Ritrovarli ogni mercoledì è uno degli appuntamenti più belli della mia settimana. Come accade in tutti i gruppi, anche in questo ho stabilito i miei legami privilegiati con alcuni di loro. C’è Semira, alle spalle una storia troppo tragica e che non racconterò per rispetto nei suoi confronti, che ha un bisogno spasmodico di essere seguita da vicino: con lei si ripetono parole, suoni, si canta, si ride, ci si abbraccia, in un’esclusività che a volte diventa un po’ pesante da gestire, perché la sua possessività rende difficile interagire con gli altri del gruppo.

C’è Azo, autistico, non ho mai sentito la sua voce e non so da dove venga e perché si trovi lì. Sono convinta che capisca perfettamente tutto, spesso quando gli parlo mi guarda negli occhi e sorride, e per me è una delle soddisfazioni più grandi.

C’è Rina, che viene sistematicamente esclusa perché morde. Ma come dice giustamente Maria, morde perché viene esclusa. Quando mi vede mi tende le braccia e urla di gioia – con lei riesco a scambiare qualche parola e cerco di convincerla che è meglio baciarsi che mordersi.

Con Sipura (non vedente) e mia mamma, in visita a Gerusalemme

C’è Jenny, afflitta da mongolismo acuto, che piange in continuazione. I primi tempi restavo basita e un po’ a corto di risorse quando vedevo che reagiva ai miei baci con dei singhiozzi incontrollabili. Adesso mi sono abituata, e tra le lacrime ogni tanto riesco a strapparle un sorriso.
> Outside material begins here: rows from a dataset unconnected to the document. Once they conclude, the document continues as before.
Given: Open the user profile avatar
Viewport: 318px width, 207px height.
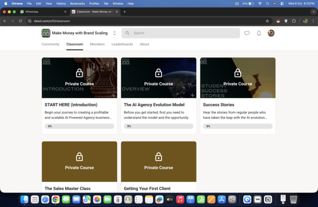Looking at the screenshot, I should (271, 33).
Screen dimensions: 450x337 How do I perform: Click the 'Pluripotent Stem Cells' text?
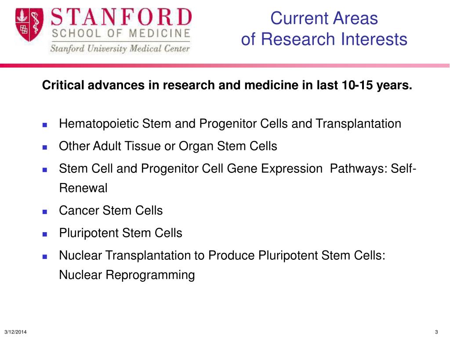(x=120, y=233)
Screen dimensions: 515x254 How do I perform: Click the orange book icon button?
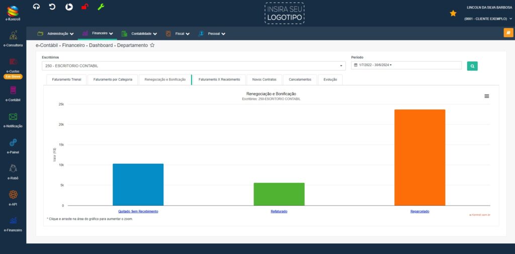click(x=508, y=33)
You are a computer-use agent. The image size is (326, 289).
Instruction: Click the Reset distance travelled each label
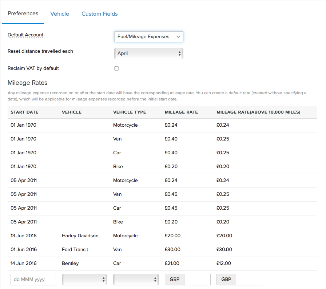[x=40, y=51]
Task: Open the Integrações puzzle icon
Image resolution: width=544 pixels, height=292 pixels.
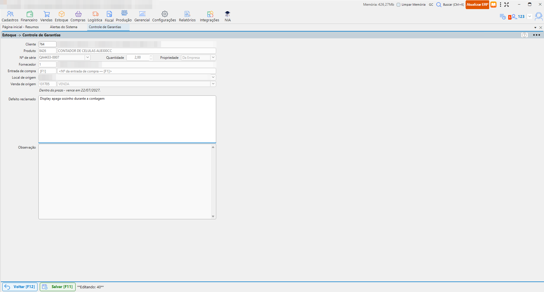Action: 210,14
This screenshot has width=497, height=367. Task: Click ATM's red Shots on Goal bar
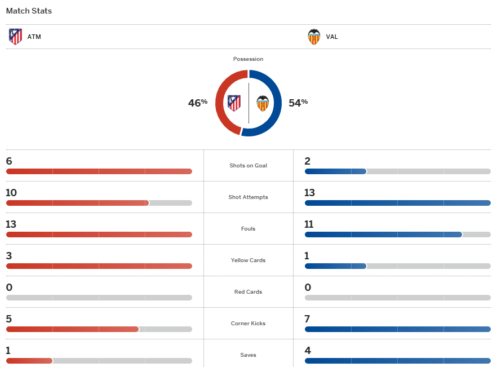(99, 171)
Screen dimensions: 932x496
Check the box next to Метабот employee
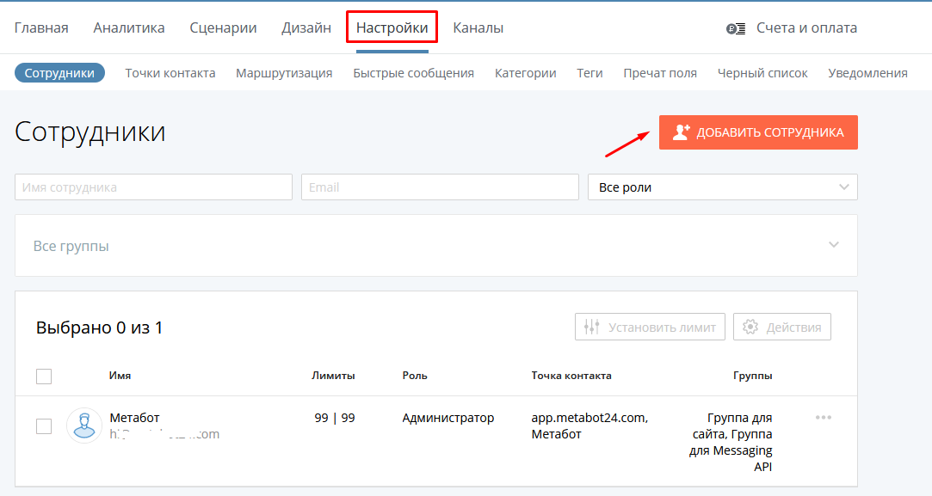[x=44, y=426]

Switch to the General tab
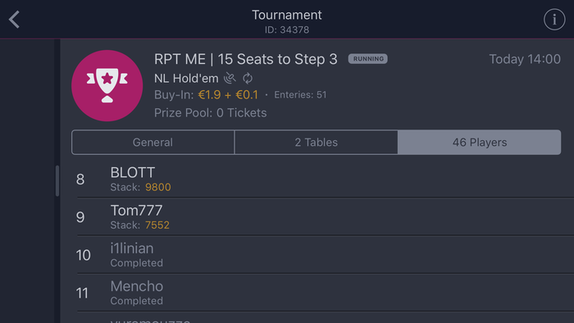(x=153, y=143)
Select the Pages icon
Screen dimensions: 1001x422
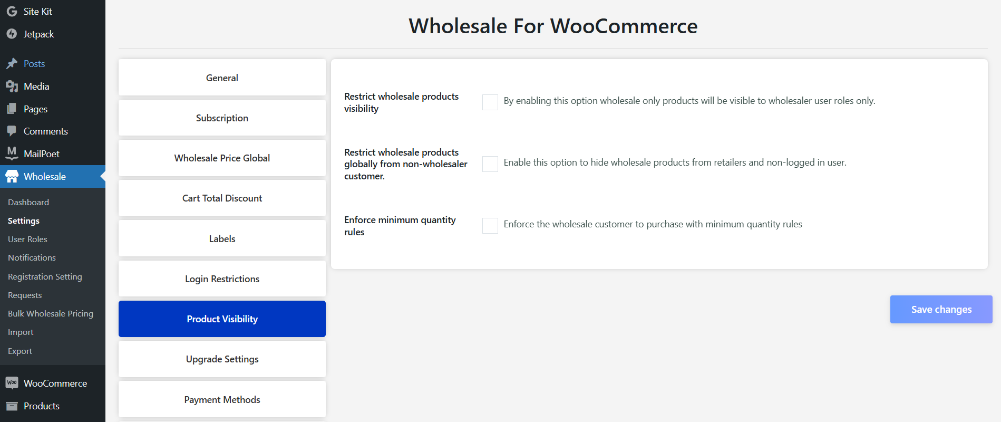12,109
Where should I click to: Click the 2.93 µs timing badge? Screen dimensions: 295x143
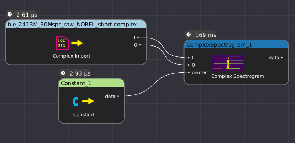pyautogui.click(x=74, y=73)
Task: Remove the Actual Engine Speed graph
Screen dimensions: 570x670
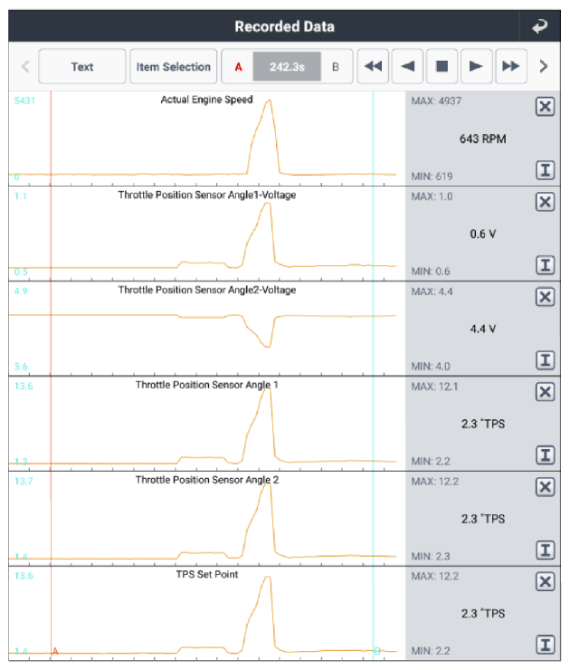Action: coord(545,108)
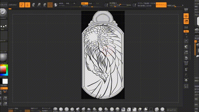Toggle the Live Boolean button
Viewport: 199px width, 112px height.
[12, 5]
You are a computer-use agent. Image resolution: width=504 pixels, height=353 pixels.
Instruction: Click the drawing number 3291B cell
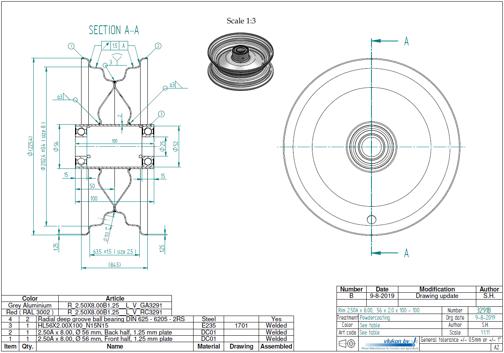(483, 310)
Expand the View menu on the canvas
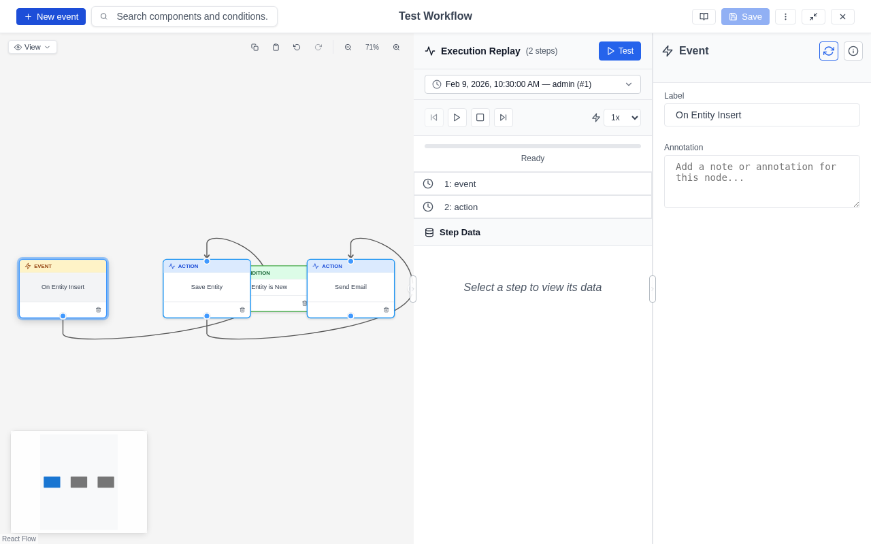Image resolution: width=871 pixels, height=544 pixels. click(32, 47)
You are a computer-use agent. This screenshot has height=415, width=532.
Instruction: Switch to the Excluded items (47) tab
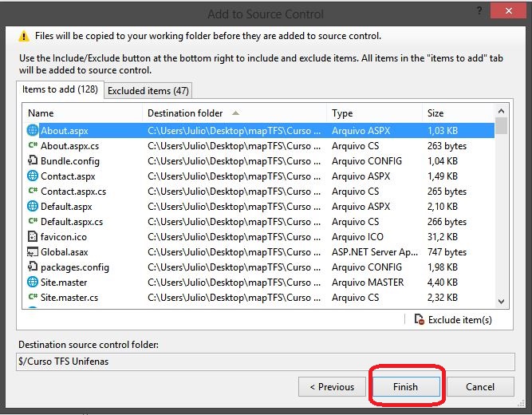tap(148, 91)
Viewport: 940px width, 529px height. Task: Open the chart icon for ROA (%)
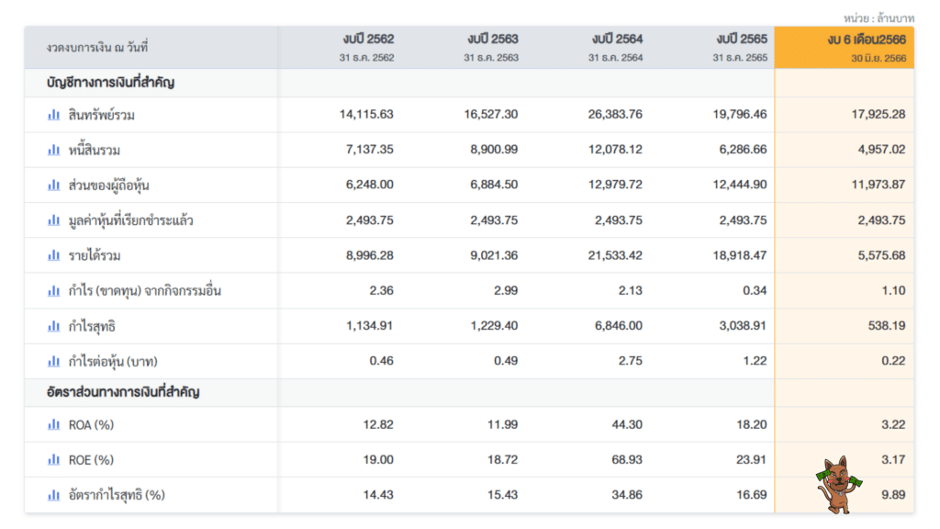click(52, 425)

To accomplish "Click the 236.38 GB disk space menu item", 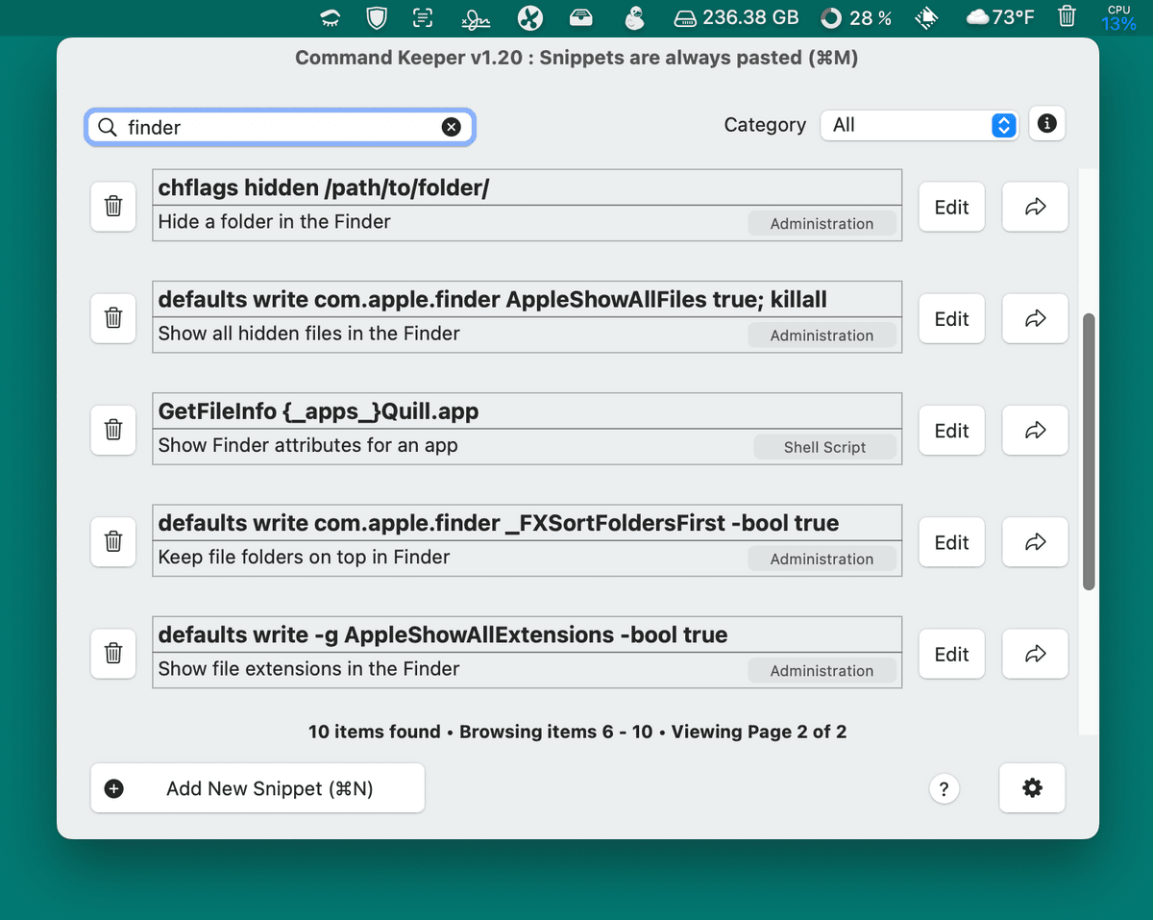I will point(737,17).
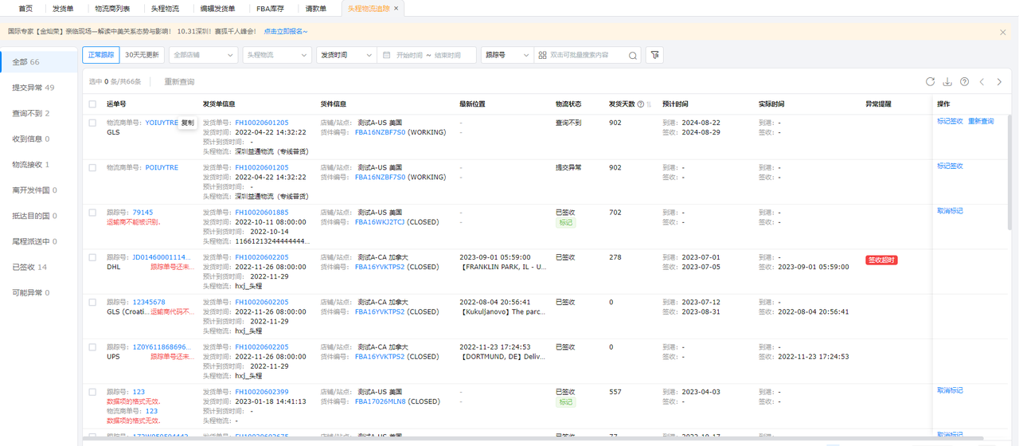The image size is (1019, 446).
Task: Switch to the FBA库存 tab
Action: click(270, 9)
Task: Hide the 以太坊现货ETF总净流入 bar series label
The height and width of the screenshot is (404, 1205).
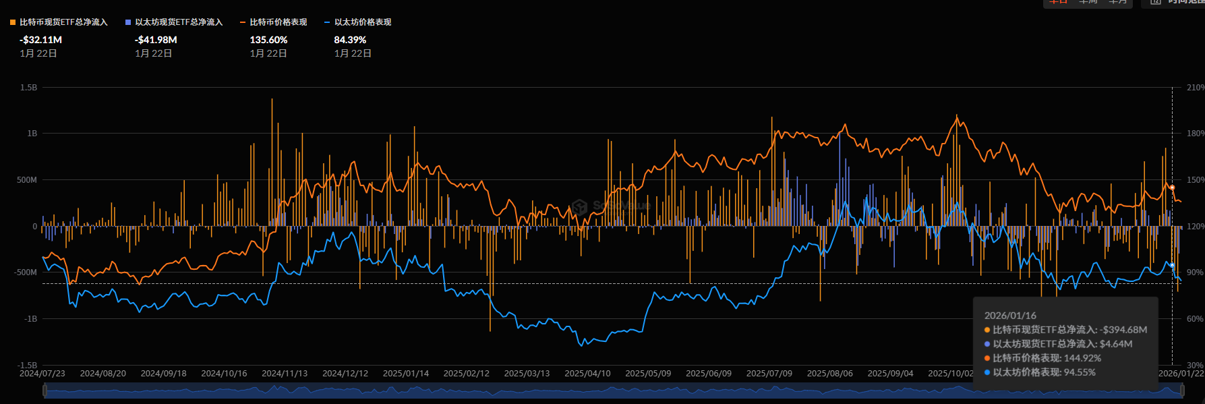Action: [x=179, y=22]
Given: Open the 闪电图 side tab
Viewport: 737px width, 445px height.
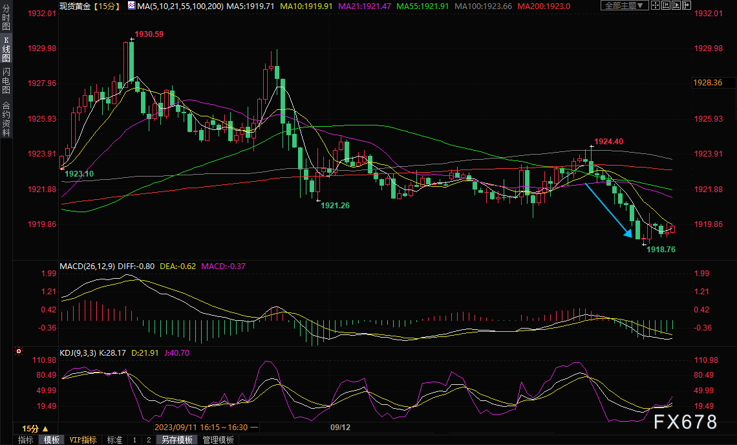Looking at the screenshot, I should 6,81.
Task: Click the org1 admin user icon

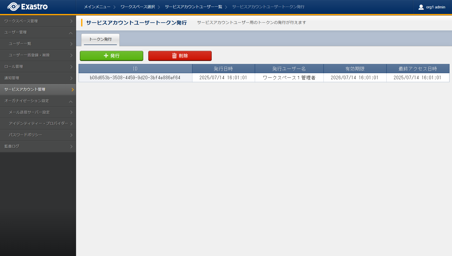Action: click(x=421, y=7)
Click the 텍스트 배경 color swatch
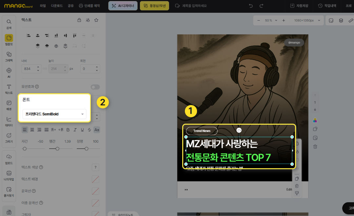 (x=95, y=179)
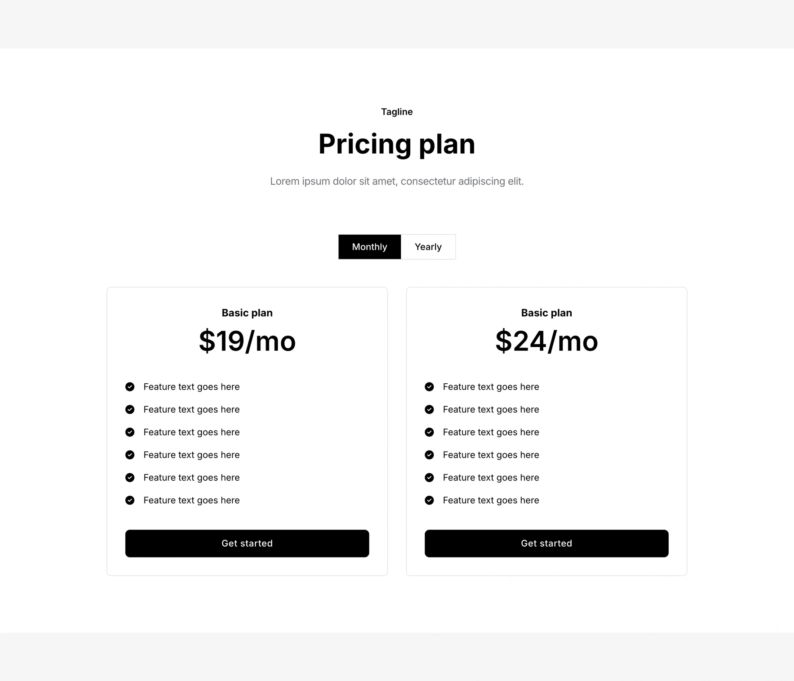The height and width of the screenshot is (681, 794).
Task: Click Get started under the $24/mo plan
Action: pyautogui.click(x=546, y=543)
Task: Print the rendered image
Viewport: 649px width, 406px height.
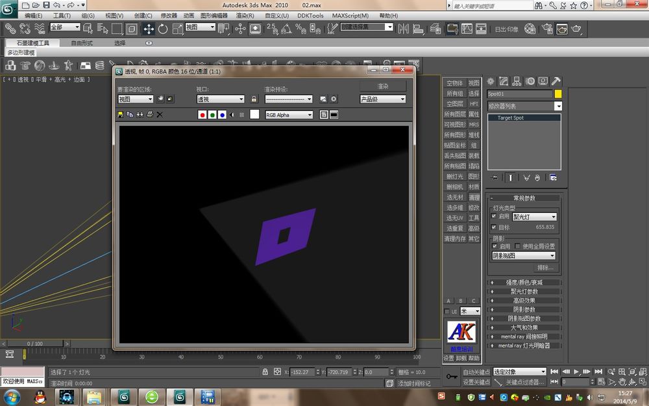Action: coord(150,114)
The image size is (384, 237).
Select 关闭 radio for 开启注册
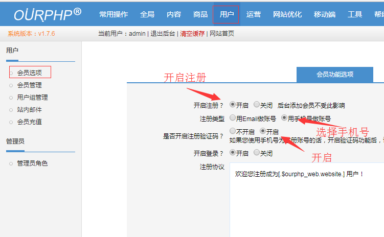(x=257, y=105)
C’è Sarawa, convinta che sua madre stia per andare a prenderla in ogni momento della sua giornata, e dunque saluta tutti in continuazione con baci e abbracci.

C’è Naumi, in carrozzella e costantemente sedato, un vecchino dallo sguardo blu e il sorriso dolcissimo, che amo abbracciare e baciare e coccolare perché con lui funziona lo scambio classico: baci in cambio di sdentatissimi e felici sorrisi…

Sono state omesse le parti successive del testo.